**** TEXT SECTION
To analyze how Nintendo’s handheld consoles have evolved over the years, we compared all the makings of a decent console: price, screen size, and pixels per inch (i.e., screen quality). From there, we boiled down our analysis to six specific handheld models.

Infographic of different Nintendo screen sizes through the years

Here’s What We Know

  • While screen size didn’t change much from the Game Boy Classic to the Game Boy Color, the Game Boy Color’s screen resolution increased by an average of 7%.

  • Don’t be fooled by that fancy “SP”; the Game Boy Advance and the Game Boy Advance SP’s release price cost were the same—and each had the same amount of pixels per inch (99).

  • The Nintendo DS family was also very close in price point and release date. The Nintendo DS, DS Lite, and DSI were all released in 2004. The main difference between the consoles lies in each console’s pixel count. Pixels per inch decreased from the Nintendo DS to the DS Lite to the DSI by about 8%.

  • The Nintendo Switch, which was released in 2019, has fewer pixels per inch than the Nintendo 3DS, which was released in 2011. Although the Nintendo 3DS is more expensive, the Nintendo Switch actually has a bigger screen.

  • The Nintendo Switch Lite is the best-priced console when it comes to pixel count— however, you may run into some issues with the Joy-Con.


We analyzed each Nintendo handheld console but focused our analysis on five (starting with the first Game Boy to the Nintendo Switch Lite). We compared each one’s screen size diagonally, as well as the pixels in the screen to determine pixels per inch.
********
**** SUPPLIED DATA
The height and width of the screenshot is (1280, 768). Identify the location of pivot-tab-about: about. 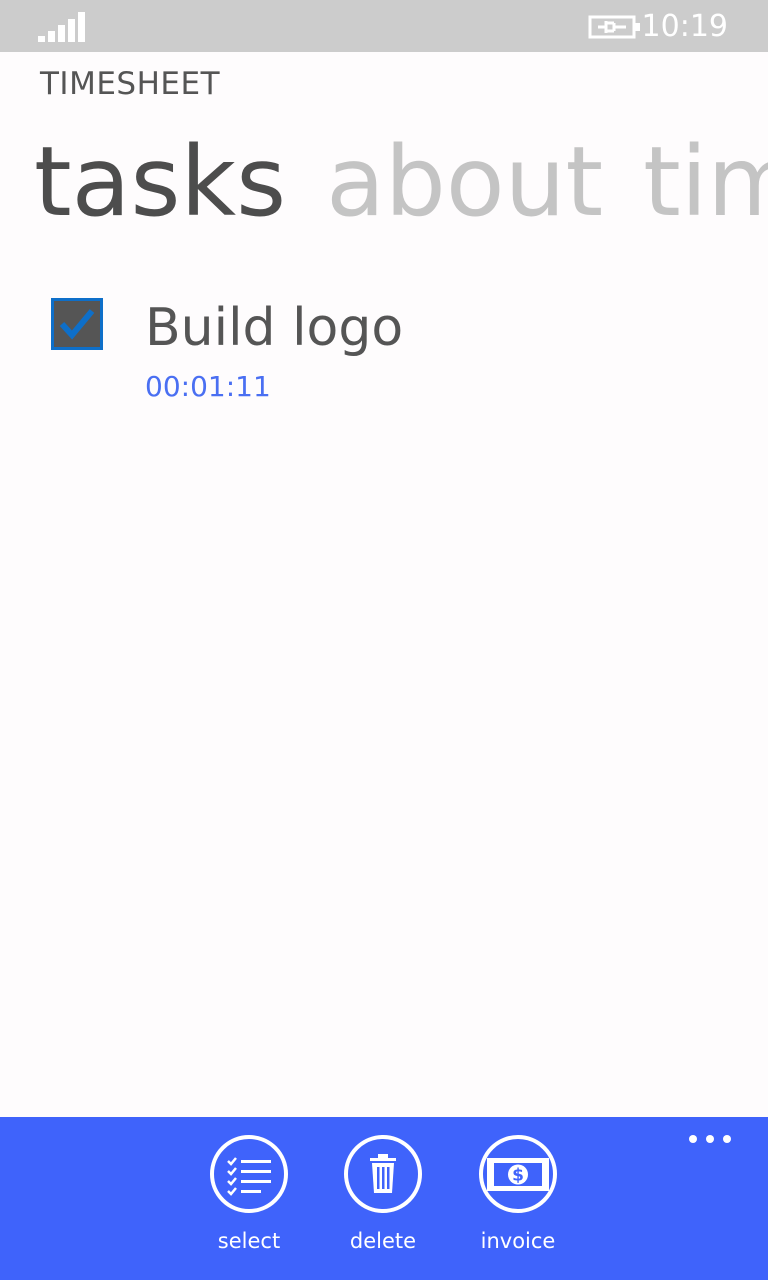
(464, 182).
********
Please say how many pixels per inch the Game Boy Advance and the Game Boy Advance SP each had, according to the Nintendo handheld comparison.

Each had 99 pixels per inch.